(SELECTED EXCERPT):
-------

There is no universal treatment or singular remedy for chronic pain because it may be traced to several different causes or conditions. The most common identifiable causes are injuries or trauma, infection, arthritis, cancer and diabetes. There are even several instances when chronic pain cannot be attributed to any cause at all which makes it even more difficult and frustrating to address and manage.
Over the years, pain specialists have been extensively studying causes and effects of chronic pain and have been devising more effective chronic pain management techniques. It is well-settled that various stimuli trigger the brain into sending brain signals to the body and these signals interact with chemical messengers or neurotransmitters in the nervous system. This entire process creates the sensation of pain.
It helps to a great extent to identify the cause of the pain since in most cases, the treatment or removal of the cause will make the pain disappear as well. In some cases, however, even if the causing ailment is completely removed or treated, the pain continues to persist. This is because pain is primarily caused by the signals sent by the brain when it receives the corresponding stimuli. Even if the stimulus or cause is removed, it is not impossible for the brain to continue to send signals. This is true especially when chronic pain has been present for a long time and the brain has accustomed itself to send signals
Since it is the brain that is responsible for sending these nerve signals, efforts are being made to stop pain at its source. Drugs are being developed to affect the way these neurotransmitters interact with the brain signals. By changing the way they react, the sensation of pain will not be created at all or will be, at least, minimized.

-------

(DATA EXTRACT):
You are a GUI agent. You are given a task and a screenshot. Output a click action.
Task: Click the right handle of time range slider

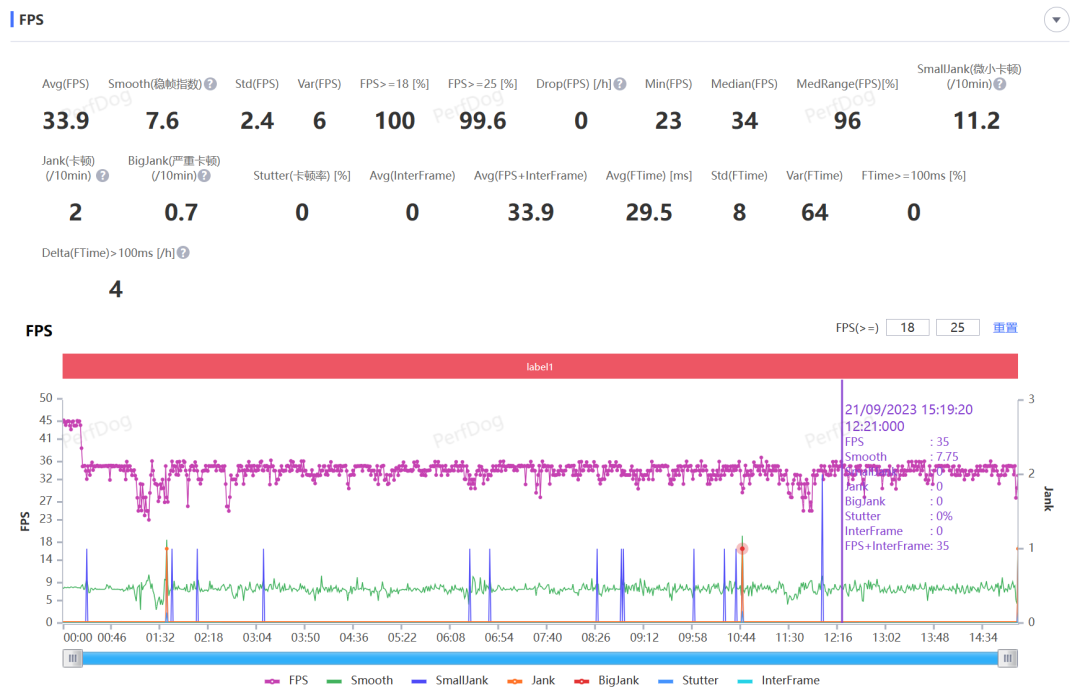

-------

(PROBLEMS TO WORK ON):
a: Answer these questions from the chronic pain text, one line each:
(i) Why is there no universal treatment for chronic pain?
(ii) In the nervous system, what do the brain signals interact with?
(iii) What are drugs being developed to affect?
b: List every cause of chronic pain that the chronic pain text calls among the most common identifiable causes.
c: Repeat the part of the chronic pain text from "There is no" to "sensation of pain." word for word.

(TASK RESULTS):
a:
(i) Because it may be traced to several different causes or conditions.
(ii) Chemical messengers or neurotransmitters.
(iii) The way neurotransmitters interact with the brain signals.

b:
Injuries or trauma
Infection
Arthritis
Cancer
Diabetes

c:
There is no universal treatment or singular remedy for chronic pain because it may be traced to several different causes or conditions. The most common identifiable causes are injuries or trauma, infection, arthritis, cancer and diabetes. There are even several instances when chronic pain cannot be attributed to any cause at all which makes it even more difficult and frustrating to address and manage.
Over the years, pain specialists have been extensively studying causes and effects of chronic pain and have been devising more effective chronic pain management techniques. It is well-settled that various stimuli trigger the brain into sending brain signals to the body and these signals interact with chemical messengers or neurotransmitters in the nervous system. This entire process creates the sensation of pain.